WHAT THIS TASK INVOLVES: Go through the data and copy every line exactly, but not the images.

INPUT DATA:
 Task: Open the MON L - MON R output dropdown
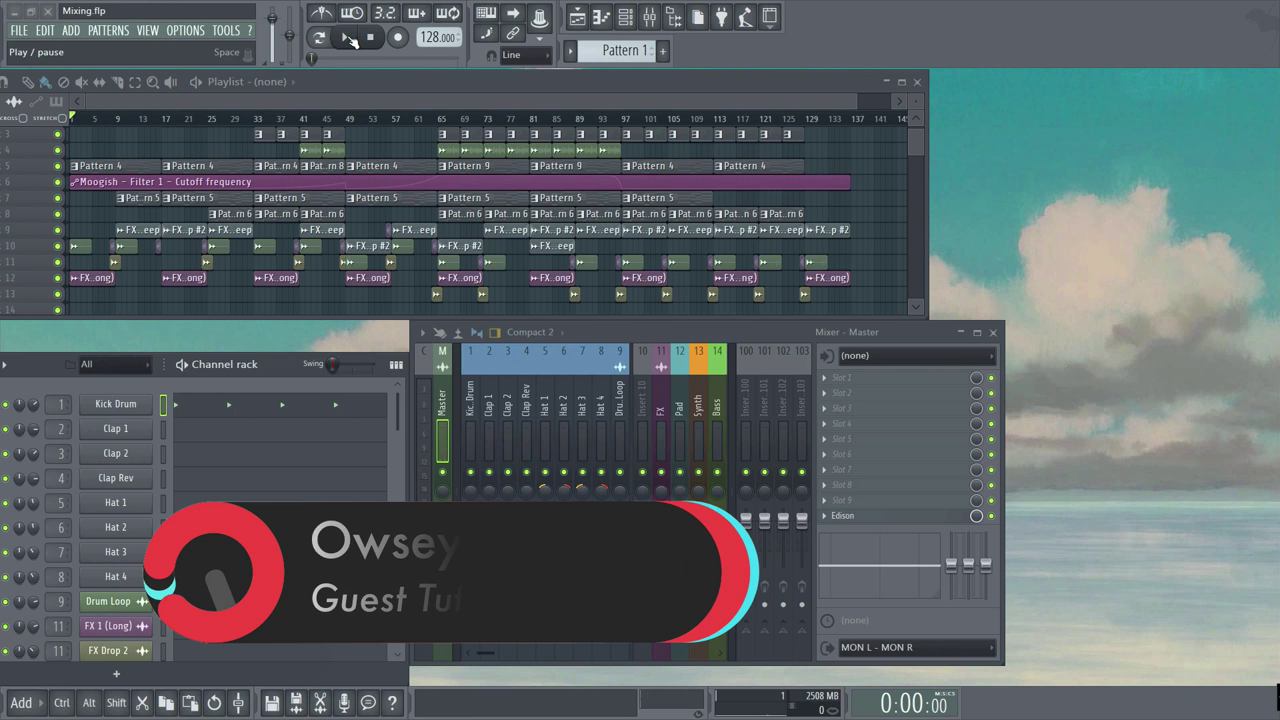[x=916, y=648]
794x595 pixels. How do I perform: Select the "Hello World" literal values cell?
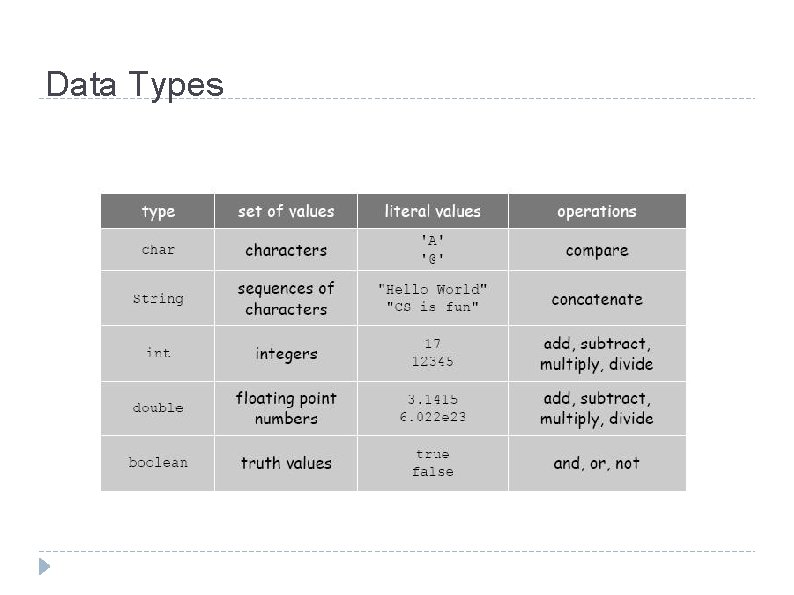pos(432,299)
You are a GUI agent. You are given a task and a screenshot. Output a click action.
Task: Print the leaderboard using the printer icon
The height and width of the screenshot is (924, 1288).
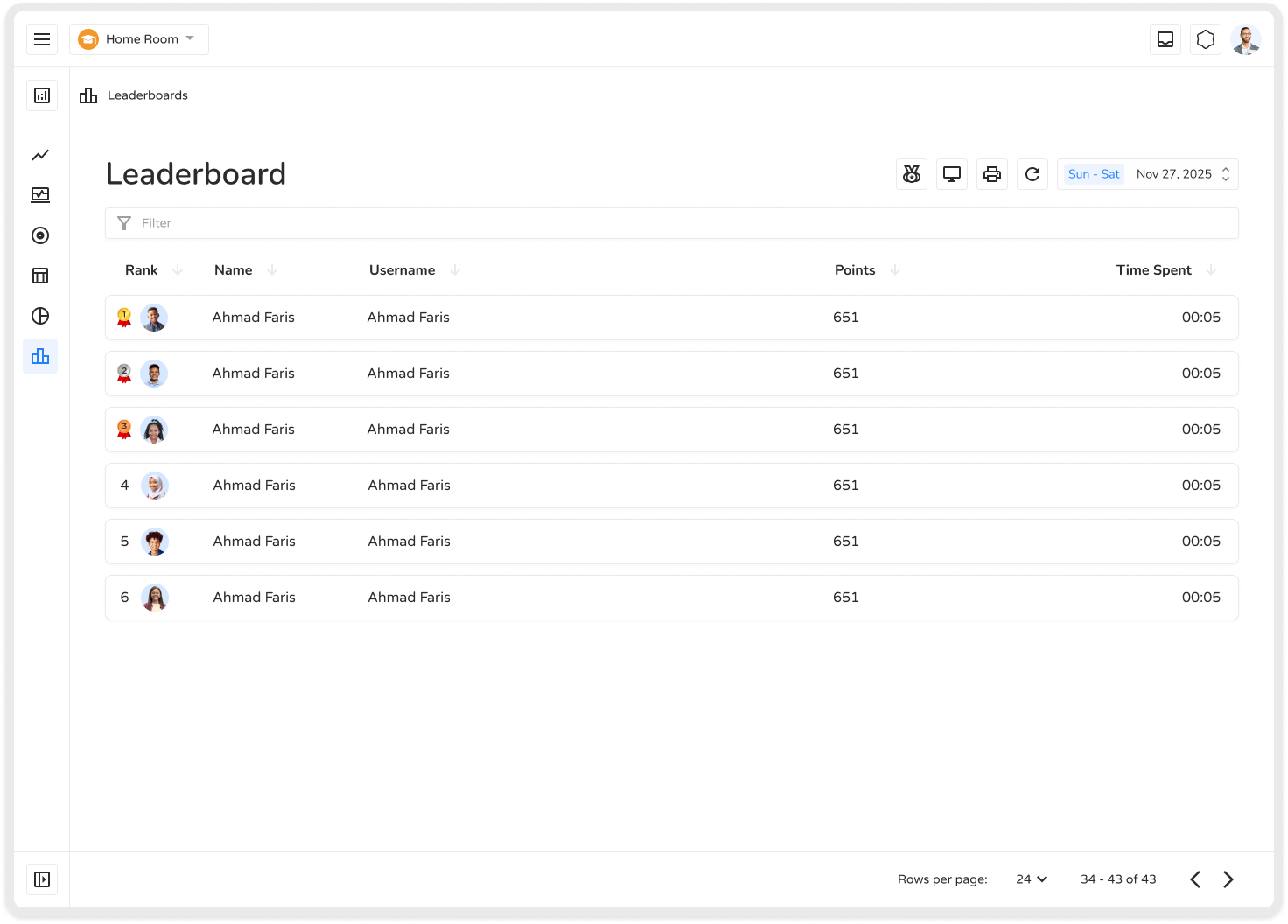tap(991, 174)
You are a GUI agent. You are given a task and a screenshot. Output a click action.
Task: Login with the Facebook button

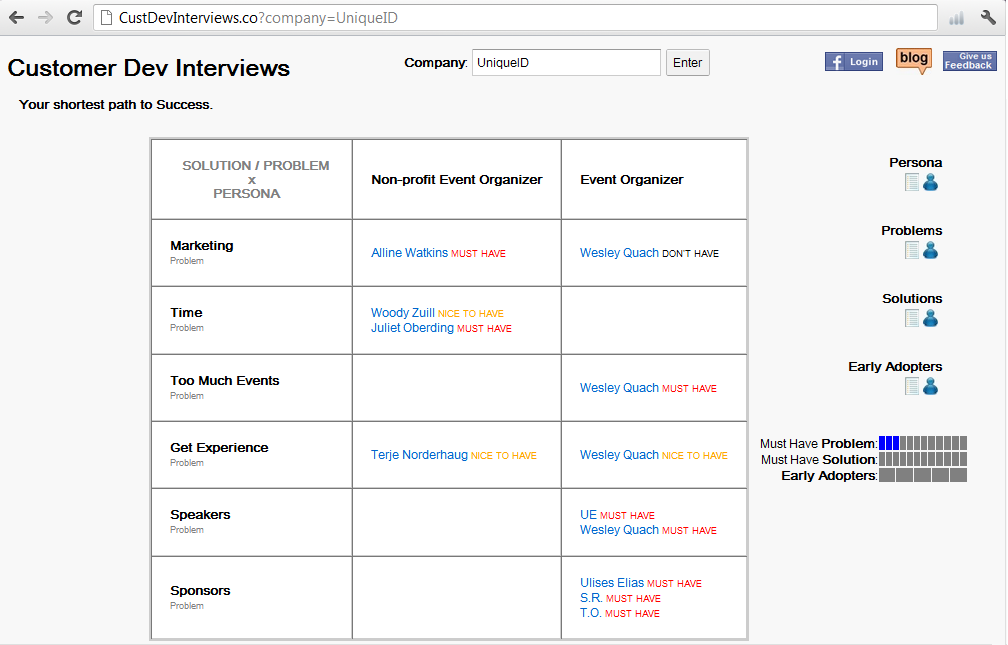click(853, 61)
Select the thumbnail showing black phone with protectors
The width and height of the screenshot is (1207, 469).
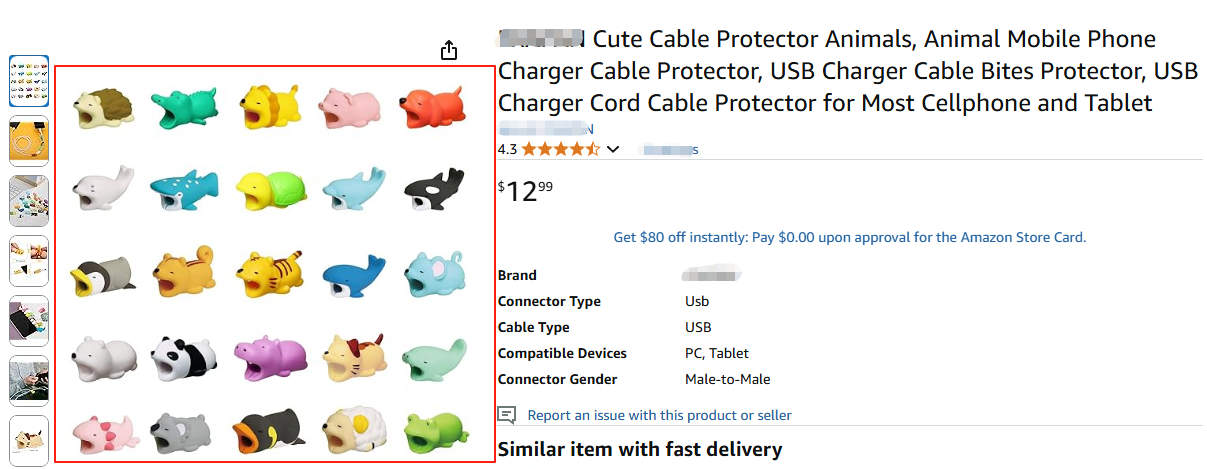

ANSWER BOX:
 Task: Open the MON L - MON R output dropdown
[x=916, y=648]
794x595 pixels. How do I perform: Select the "Hello World" literal values cell?
pos(432,299)
You are a GUI agent. You are given a task and a screenshot. Output a click action.
Task: Print the leaderboard using the printer icon
The height and width of the screenshot is (924, 1288).
tap(991, 174)
You are a GUI agent. You are given a task and a screenshot. Output a click action.
Task: Login with the Facebook button

click(853, 61)
Select the thumbnail showing black phone with protectors
The width and height of the screenshot is (1207, 469).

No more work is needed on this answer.